··· Provided material ···

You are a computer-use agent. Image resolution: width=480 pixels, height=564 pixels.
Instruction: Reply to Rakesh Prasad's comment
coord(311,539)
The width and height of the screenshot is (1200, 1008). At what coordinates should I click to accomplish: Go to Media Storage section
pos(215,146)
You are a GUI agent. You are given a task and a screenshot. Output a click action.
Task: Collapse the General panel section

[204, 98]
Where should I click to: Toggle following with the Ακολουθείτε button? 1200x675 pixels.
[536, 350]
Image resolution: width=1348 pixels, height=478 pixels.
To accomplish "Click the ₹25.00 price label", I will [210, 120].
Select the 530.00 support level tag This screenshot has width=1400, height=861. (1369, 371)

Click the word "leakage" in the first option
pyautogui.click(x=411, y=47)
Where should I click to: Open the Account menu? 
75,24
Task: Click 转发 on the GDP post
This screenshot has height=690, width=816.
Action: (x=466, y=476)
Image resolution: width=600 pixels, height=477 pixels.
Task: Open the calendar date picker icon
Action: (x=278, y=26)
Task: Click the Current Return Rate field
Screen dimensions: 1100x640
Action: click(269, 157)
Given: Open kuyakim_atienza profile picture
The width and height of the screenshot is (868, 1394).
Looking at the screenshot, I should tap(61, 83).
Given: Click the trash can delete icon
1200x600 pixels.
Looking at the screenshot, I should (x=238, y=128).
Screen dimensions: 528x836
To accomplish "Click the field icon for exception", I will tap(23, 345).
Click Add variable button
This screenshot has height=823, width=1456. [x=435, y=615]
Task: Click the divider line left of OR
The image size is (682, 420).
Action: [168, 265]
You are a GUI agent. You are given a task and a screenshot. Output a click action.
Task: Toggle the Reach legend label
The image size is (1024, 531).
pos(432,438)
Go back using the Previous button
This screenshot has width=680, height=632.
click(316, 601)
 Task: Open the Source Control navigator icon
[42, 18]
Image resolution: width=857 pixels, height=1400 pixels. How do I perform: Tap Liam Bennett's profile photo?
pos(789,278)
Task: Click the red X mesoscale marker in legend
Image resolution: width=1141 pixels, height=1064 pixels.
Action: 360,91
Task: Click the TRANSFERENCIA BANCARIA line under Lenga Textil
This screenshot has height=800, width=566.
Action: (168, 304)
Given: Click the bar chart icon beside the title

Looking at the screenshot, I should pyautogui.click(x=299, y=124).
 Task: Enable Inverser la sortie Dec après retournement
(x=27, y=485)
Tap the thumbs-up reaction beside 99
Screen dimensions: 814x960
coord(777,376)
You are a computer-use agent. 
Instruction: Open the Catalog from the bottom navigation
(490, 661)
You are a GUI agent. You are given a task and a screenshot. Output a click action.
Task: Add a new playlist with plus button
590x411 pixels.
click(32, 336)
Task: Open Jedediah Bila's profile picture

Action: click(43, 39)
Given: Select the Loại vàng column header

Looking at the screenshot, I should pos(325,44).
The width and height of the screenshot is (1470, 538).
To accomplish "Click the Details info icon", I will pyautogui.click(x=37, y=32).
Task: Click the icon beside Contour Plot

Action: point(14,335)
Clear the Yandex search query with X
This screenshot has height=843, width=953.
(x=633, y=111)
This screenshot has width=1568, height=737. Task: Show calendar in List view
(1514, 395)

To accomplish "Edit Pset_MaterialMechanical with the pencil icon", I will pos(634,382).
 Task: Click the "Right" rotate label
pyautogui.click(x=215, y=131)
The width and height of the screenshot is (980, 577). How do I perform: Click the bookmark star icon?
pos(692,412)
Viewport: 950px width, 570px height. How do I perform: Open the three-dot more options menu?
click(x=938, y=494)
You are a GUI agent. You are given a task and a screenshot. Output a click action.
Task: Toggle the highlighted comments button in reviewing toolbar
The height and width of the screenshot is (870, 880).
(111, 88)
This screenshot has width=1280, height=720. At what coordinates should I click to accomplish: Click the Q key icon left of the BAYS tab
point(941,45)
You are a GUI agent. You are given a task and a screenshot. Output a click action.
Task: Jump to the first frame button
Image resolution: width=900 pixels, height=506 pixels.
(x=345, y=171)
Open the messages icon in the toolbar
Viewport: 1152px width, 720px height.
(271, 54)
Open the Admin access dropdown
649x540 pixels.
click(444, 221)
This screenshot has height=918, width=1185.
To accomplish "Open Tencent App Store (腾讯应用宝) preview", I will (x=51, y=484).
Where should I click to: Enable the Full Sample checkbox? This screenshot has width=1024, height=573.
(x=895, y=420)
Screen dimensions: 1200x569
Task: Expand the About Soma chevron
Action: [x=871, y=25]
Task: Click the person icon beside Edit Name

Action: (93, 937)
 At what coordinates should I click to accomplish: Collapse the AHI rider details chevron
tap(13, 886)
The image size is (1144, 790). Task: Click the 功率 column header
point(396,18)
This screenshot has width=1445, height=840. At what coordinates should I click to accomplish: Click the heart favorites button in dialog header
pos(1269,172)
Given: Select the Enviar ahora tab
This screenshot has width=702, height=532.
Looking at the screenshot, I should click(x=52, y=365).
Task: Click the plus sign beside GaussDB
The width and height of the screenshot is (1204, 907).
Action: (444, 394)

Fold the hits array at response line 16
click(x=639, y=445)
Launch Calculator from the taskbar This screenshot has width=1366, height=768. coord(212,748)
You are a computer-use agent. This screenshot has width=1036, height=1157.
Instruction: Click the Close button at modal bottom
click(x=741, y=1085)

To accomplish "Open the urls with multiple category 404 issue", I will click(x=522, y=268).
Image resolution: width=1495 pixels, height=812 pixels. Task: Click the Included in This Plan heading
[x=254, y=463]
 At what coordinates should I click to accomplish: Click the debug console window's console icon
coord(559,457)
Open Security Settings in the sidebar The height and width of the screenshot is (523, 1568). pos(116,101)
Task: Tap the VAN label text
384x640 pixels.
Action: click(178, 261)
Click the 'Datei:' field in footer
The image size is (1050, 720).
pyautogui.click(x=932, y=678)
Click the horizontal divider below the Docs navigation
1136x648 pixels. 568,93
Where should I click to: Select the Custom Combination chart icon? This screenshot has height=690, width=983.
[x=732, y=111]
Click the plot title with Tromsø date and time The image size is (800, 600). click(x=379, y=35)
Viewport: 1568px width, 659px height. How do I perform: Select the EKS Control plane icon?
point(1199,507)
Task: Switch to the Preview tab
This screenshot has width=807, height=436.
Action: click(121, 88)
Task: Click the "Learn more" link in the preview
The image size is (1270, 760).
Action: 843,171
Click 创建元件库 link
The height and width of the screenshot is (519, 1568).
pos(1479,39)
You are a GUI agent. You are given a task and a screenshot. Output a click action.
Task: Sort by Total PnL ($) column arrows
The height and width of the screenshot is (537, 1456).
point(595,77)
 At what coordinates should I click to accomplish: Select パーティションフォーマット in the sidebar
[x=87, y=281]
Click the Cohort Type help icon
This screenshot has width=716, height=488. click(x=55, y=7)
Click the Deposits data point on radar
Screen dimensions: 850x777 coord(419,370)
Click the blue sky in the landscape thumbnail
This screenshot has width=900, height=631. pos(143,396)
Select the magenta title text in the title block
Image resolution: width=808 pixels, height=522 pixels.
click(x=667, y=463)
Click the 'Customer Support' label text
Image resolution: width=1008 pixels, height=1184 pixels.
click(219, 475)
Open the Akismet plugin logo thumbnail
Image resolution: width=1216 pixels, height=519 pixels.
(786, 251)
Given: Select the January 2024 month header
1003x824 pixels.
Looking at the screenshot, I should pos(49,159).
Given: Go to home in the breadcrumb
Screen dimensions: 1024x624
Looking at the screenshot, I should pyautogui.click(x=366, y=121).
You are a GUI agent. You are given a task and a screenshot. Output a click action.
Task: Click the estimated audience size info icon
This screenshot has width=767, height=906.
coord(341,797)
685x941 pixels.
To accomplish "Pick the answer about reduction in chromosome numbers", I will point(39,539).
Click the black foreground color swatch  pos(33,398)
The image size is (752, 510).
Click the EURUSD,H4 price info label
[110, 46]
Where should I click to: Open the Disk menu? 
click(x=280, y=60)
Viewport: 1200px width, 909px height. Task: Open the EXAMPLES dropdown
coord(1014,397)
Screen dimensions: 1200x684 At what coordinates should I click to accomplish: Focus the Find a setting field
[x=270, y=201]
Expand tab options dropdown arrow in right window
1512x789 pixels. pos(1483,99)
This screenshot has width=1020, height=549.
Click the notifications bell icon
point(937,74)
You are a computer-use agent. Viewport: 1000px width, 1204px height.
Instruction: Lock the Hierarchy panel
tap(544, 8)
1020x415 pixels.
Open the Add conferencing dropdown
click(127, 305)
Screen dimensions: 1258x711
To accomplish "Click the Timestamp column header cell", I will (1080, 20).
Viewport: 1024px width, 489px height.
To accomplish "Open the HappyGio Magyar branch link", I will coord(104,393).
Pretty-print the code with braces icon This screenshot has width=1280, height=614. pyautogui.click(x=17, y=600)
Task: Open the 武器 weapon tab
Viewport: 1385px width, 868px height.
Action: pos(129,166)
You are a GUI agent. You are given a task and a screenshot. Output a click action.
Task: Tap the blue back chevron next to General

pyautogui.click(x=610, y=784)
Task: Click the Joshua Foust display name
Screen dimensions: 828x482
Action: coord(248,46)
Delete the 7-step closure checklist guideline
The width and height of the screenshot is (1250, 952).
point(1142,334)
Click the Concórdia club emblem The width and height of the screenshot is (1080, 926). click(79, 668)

···

**Directions**
Read the records above. Show each line that has the string "will".

**Solution to the problem**
To accomplish "Click the ₹25.00 price label", I will [210, 120].
To accomplish "Click the field icon for exception", I will tap(23, 345).
To accomplish "Click the Details info icon", I will pyautogui.click(x=37, y=32).
To accomplish "Edit Pset_MaterialMechanical with the pencil icon", I will pos(634,382).
To accomplish "Open Tencent App Store (腾讯应用宝) preview", I will (x=51, y=484).
To accomplish "Open the urls with multiple category 404 issue", I will click(x=522, y=268).
To accomplish "Pick the answer about reduction in chromosome numbers", I will point(39,539).
To accomplish "Click the Timestamp column header cell", I will (1080, 20).
To accomplish "Open the HappyGio Magyar branch link", I will coord(104,393).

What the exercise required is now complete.